[Available records Boundary: Start]

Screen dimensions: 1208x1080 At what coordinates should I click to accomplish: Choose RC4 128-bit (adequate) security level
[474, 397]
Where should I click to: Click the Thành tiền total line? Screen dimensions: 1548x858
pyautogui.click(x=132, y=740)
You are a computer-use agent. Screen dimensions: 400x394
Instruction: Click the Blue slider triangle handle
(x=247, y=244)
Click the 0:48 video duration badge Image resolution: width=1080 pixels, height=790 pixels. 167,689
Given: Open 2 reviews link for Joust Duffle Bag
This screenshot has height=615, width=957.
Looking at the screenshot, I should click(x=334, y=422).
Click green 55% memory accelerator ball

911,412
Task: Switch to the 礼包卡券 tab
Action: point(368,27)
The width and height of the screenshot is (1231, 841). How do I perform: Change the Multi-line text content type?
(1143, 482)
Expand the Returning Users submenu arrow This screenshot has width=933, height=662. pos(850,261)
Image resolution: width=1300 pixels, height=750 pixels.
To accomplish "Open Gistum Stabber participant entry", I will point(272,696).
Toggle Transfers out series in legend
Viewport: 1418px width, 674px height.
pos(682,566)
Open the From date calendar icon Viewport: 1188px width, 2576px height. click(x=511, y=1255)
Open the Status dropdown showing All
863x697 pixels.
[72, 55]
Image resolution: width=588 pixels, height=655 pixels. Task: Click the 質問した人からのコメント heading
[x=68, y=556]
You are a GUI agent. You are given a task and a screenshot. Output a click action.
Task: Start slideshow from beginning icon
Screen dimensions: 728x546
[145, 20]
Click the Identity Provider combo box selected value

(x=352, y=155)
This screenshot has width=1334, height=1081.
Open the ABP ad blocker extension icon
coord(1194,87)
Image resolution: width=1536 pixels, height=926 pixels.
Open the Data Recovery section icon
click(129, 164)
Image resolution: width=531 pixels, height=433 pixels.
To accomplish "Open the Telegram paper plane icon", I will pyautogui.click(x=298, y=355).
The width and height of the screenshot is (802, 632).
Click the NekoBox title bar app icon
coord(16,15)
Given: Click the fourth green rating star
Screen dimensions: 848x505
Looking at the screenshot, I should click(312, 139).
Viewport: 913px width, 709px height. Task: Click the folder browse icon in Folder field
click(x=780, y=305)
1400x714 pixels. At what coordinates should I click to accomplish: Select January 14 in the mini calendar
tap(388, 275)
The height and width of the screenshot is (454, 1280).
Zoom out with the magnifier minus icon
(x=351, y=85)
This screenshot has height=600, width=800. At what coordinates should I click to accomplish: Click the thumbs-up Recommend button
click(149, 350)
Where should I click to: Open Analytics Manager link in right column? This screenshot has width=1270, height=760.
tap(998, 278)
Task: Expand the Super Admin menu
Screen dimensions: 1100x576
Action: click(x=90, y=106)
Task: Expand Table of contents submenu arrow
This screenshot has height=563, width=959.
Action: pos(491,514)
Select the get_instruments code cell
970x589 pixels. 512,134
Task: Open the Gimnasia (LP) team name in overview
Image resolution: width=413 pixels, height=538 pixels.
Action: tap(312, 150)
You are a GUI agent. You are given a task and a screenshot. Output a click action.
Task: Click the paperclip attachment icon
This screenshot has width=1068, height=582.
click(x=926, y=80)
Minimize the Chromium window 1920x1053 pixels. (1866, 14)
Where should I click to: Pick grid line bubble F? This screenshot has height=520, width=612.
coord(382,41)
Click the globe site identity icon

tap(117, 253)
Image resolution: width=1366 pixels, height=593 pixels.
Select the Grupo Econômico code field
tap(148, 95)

[Available records Boundary: End]

## Exercise description
Copy every line above that includes the string "submenu".

## Solution to this problem
Expand the Returning Users submenu arrow This screenshot has width=933, height=662. pos(850,261)
Task: Expand Table of contents submenu arrow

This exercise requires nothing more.